Литмир - Электронная Библиотека
A
A

Дика и кровава ночь ястребиных когтей, обрезанных до колена. Дика и кровава ночь хрипящих колоколен, и сорванных ставен, и взрывающихся газопроводов. Дика и кровава ночь борющихся тел, поднявшихся дыбом волос, алых от крови зубов и сломанных спин. Мир просыпается, озябший, как заря, в деснах пульсирует низкое алое пламя. Ломаются гребни в ночи, поют ребра. Дважды заря встает и вновь скрывается. К запаху талого снега примешивается запах тлена. По улицам раскатывают катафалки, туда и обратно, возницы жуют свои длинные кнуты, белый креп и белые нитяные перчатки.

Дальше на север, к белому полюсу, дальше на юг, к красной цапле, сердце бьется мощно и ровно. Друг за другом блестящими стеклянными зубами они перерезают невидимые нити.
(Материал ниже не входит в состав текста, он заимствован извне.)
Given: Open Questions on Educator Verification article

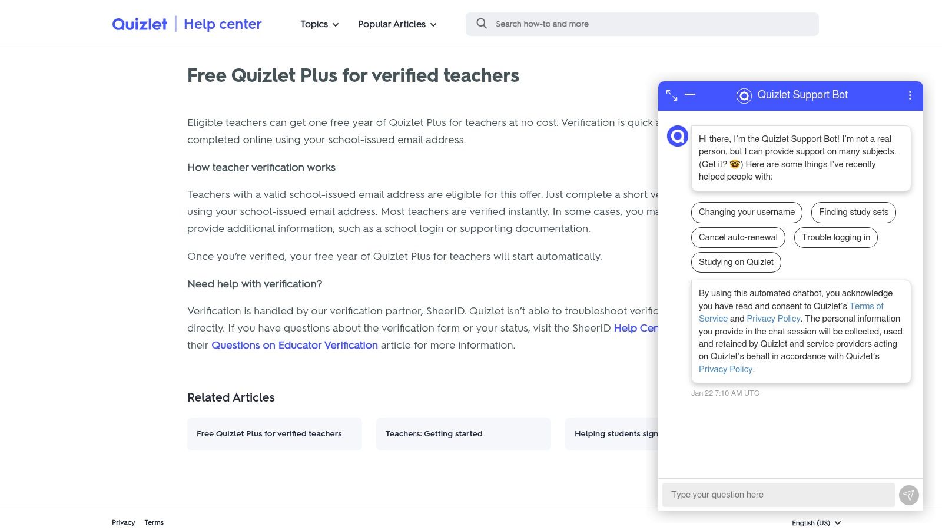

Появляется ширококлювая утка, и за нею – куница, прижимаясь брюшком к земле. Друг за другом они появляются, созванные со всех концов, хвосты облезлы, лапки перепончаты. Они появляются, накатываясь волнами, снижаются, как трамвайные дуги, скрываются под кровать. Грязь на полу, и странные знаки, окна горят, ничего нет, кроме зубов, а потом рук, потом моркови, потом кочевых луковиц с изумрудными глазами и комет, что появляются и пропадают, появляются и пропадают.

Дальше на восток, к монголам, дальше на запад, к секвойям, сердце ходит ходуном. Луковицы маршируют, яйца стрекочут, зверинец крутится как волчок. Побережья на мили устланы красной икрой. Буруны пенятся, хлопают длинными бичами. Прибой ревет под зелеными стенами ледников. Быстрее, быстрее вращается Земля.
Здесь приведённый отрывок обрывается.